Start of The records
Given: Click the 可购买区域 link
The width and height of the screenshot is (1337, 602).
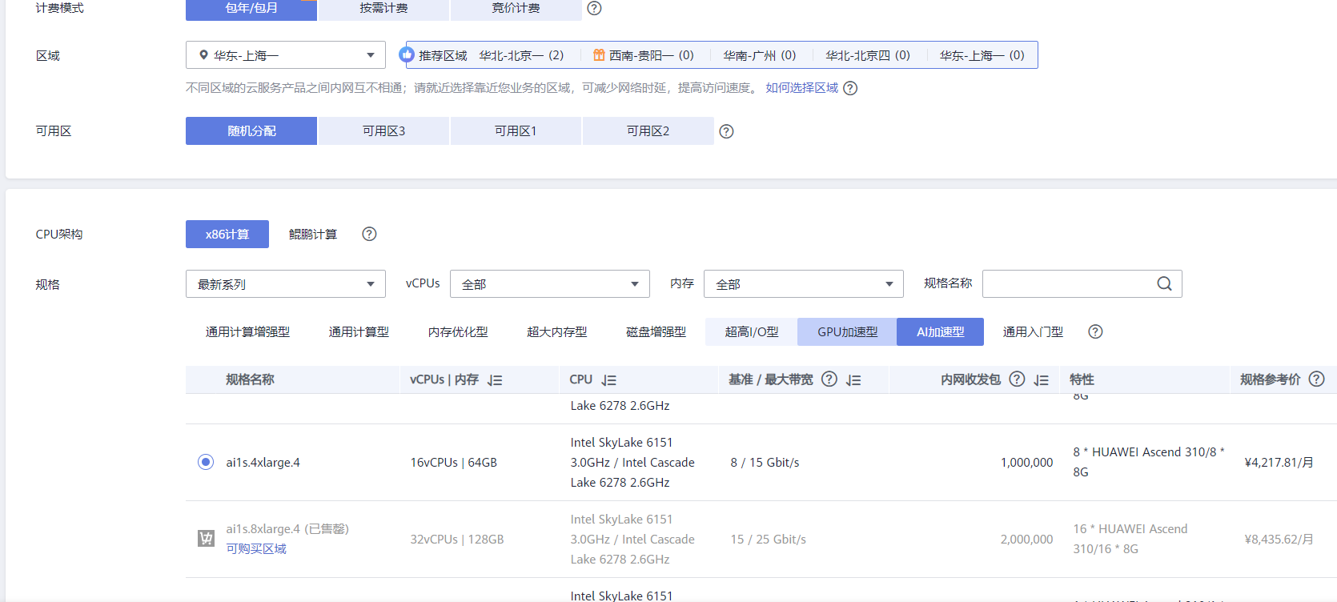Looking at the screenshot, I should pyautogui.click(x=256, y=549).
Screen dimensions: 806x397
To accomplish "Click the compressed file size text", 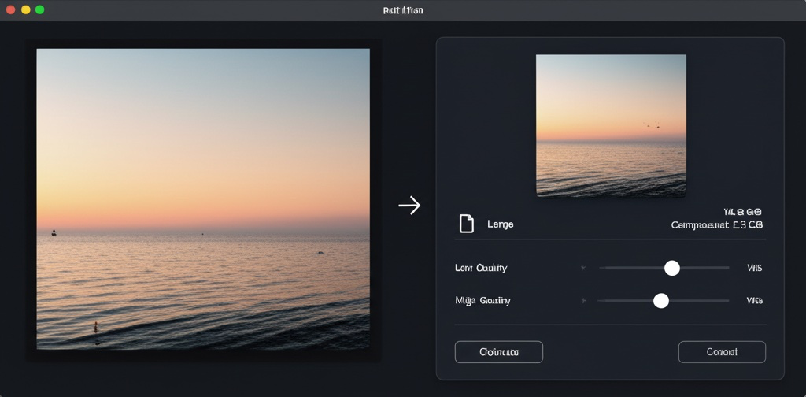I will point(716,225).
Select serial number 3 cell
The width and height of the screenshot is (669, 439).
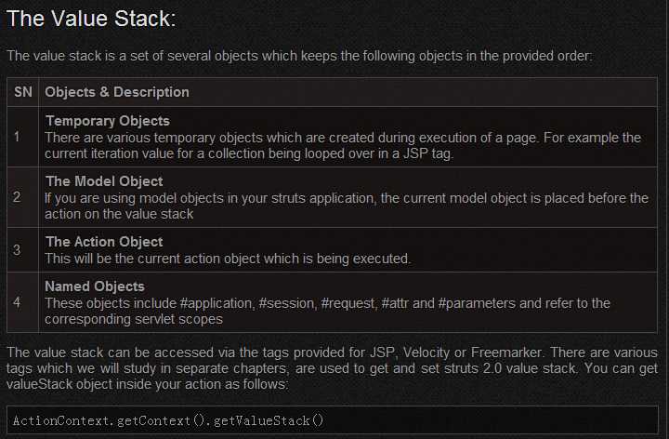[x=18, y=250]
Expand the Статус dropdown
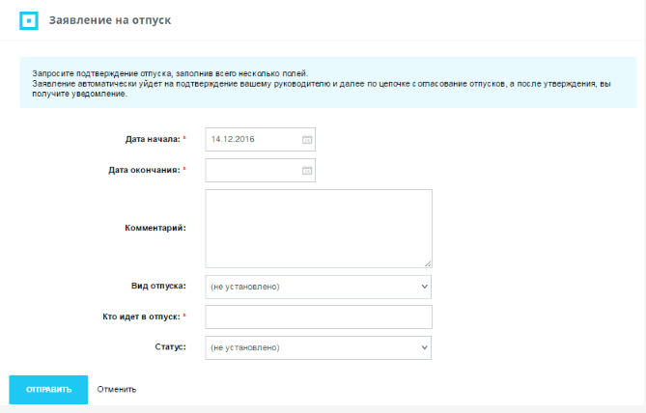Viewport: 646px width, 413px height. [x=318, y=347]
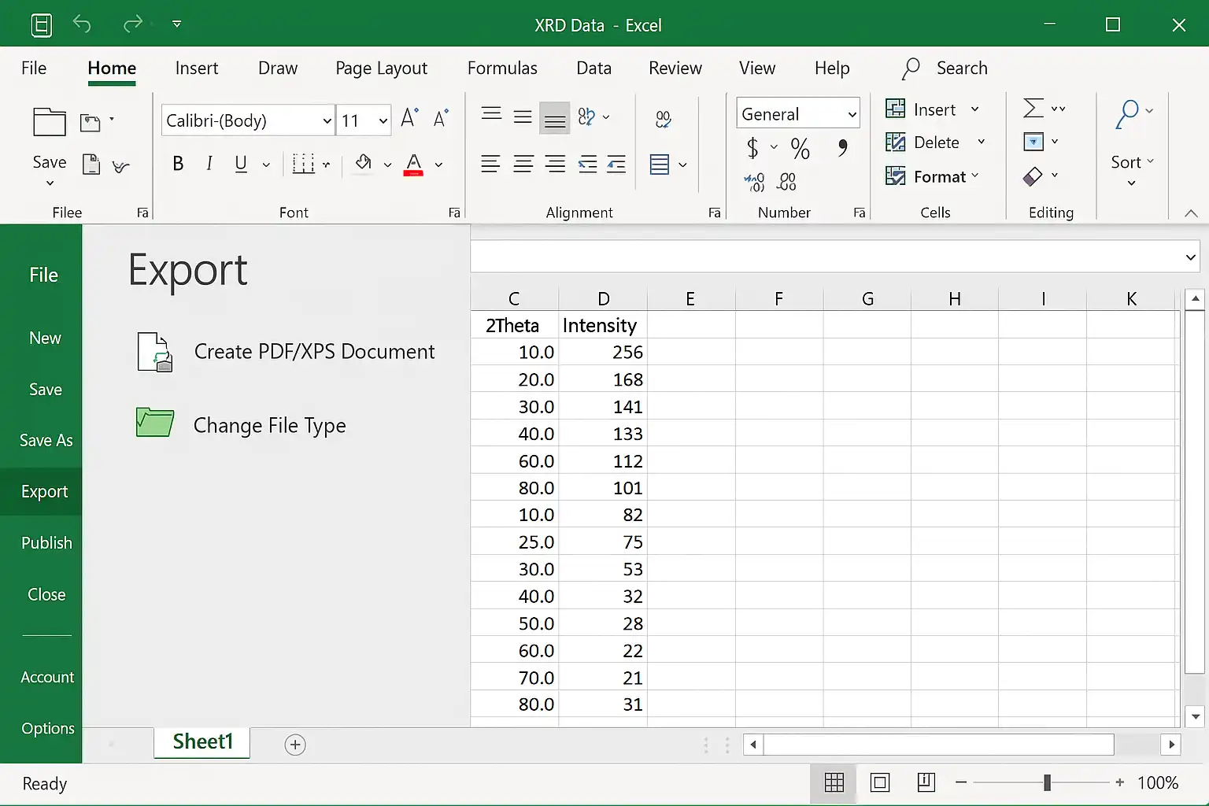Screen dimensions: 1209x806
Task: Expand the formula bar chevron
Action: pyautogui.click(x=1190, y=257)
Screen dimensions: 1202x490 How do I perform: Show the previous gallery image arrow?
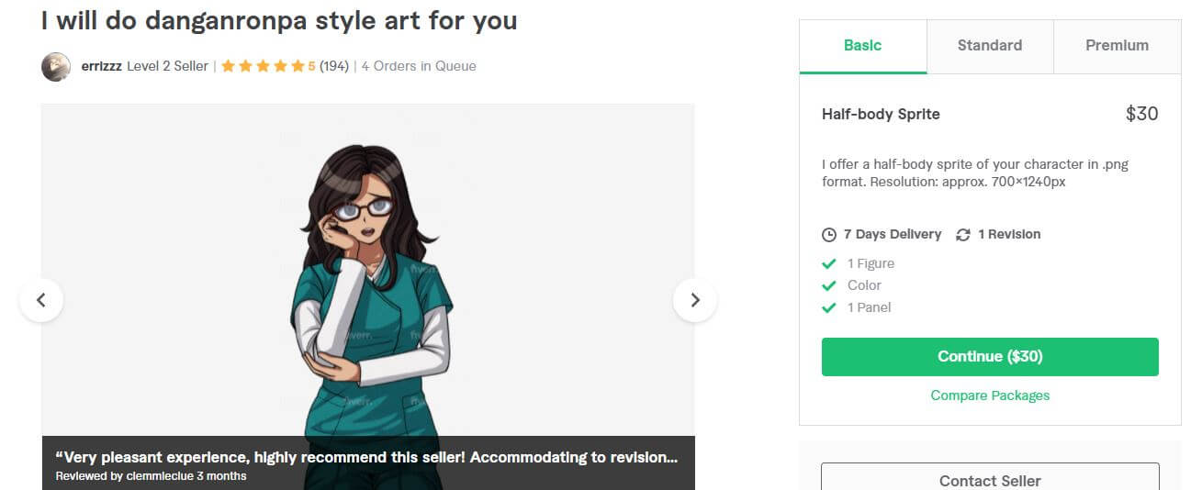[x=40, y=300]
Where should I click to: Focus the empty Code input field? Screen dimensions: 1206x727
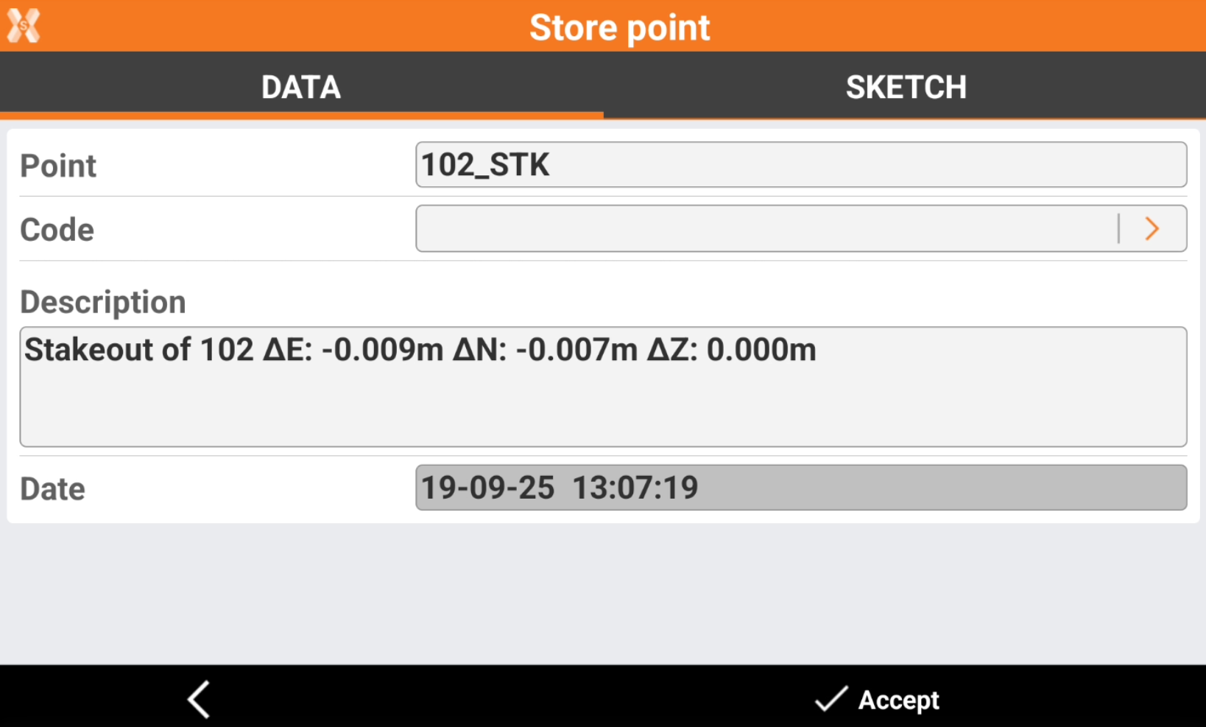click(766, 229)
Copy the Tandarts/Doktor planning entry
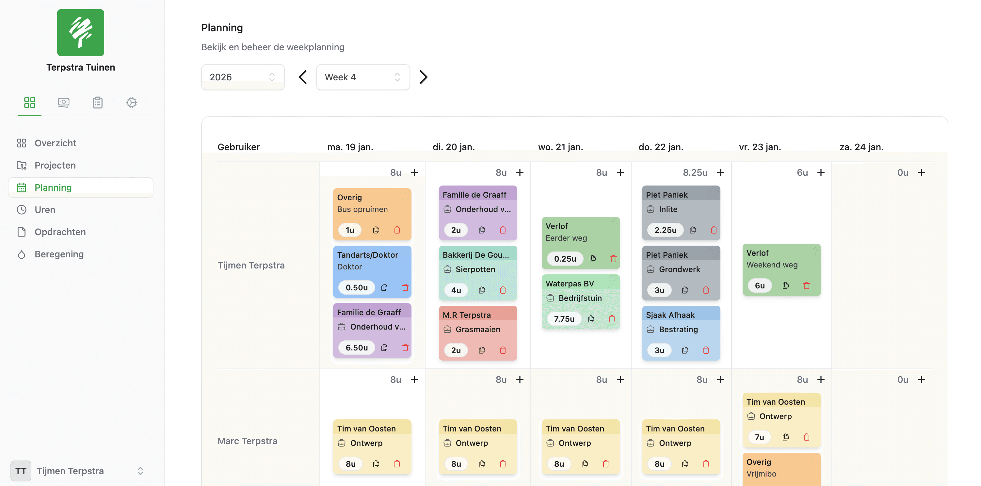 (384, 288)
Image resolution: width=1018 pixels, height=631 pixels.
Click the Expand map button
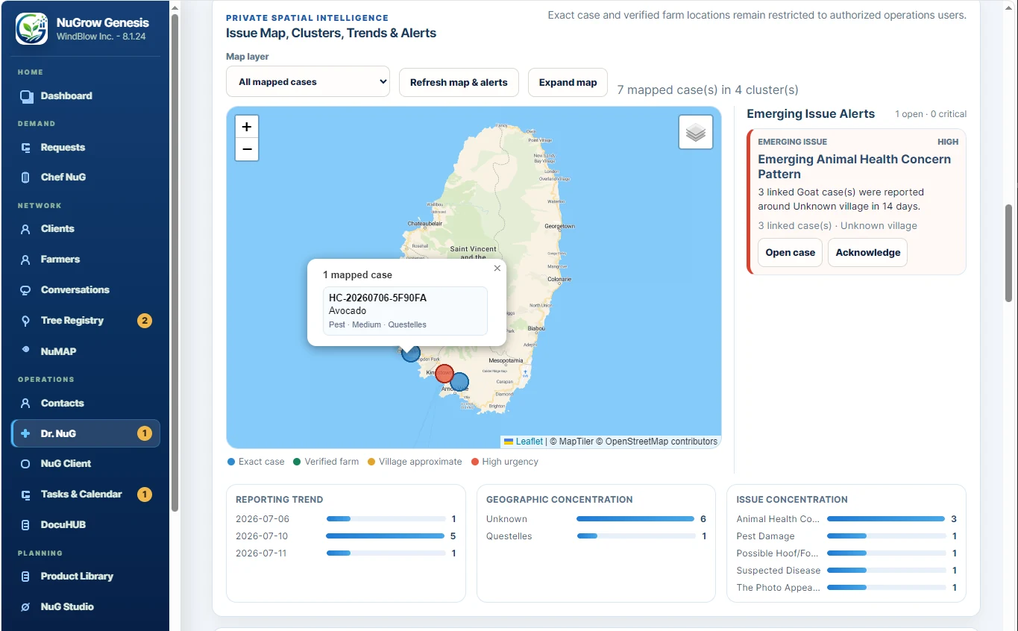(x=568, y=82)
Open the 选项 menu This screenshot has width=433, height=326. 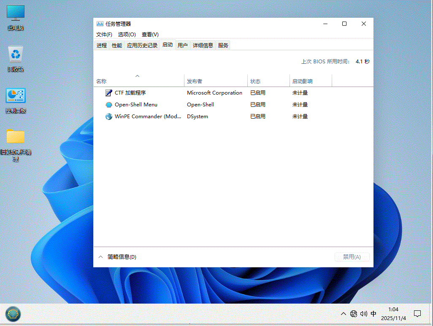click(x=127, y=34)
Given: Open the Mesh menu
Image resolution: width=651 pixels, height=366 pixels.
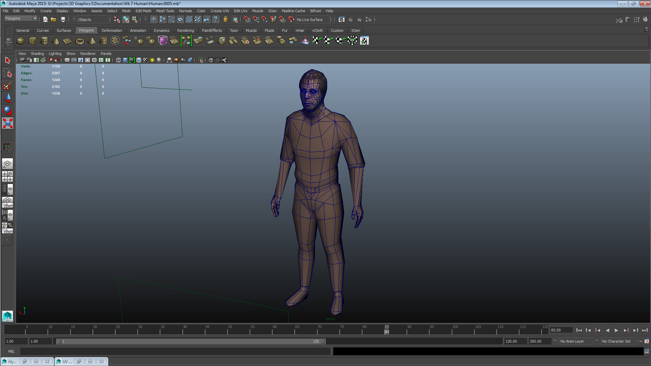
End of The records
### Task requirements
Report each line of the items above that contains the word "Expand", matching its case exactly.

### Solution
Expand the Статус dropdown
Task: Expand the formula bar chevron
Click the Expand map button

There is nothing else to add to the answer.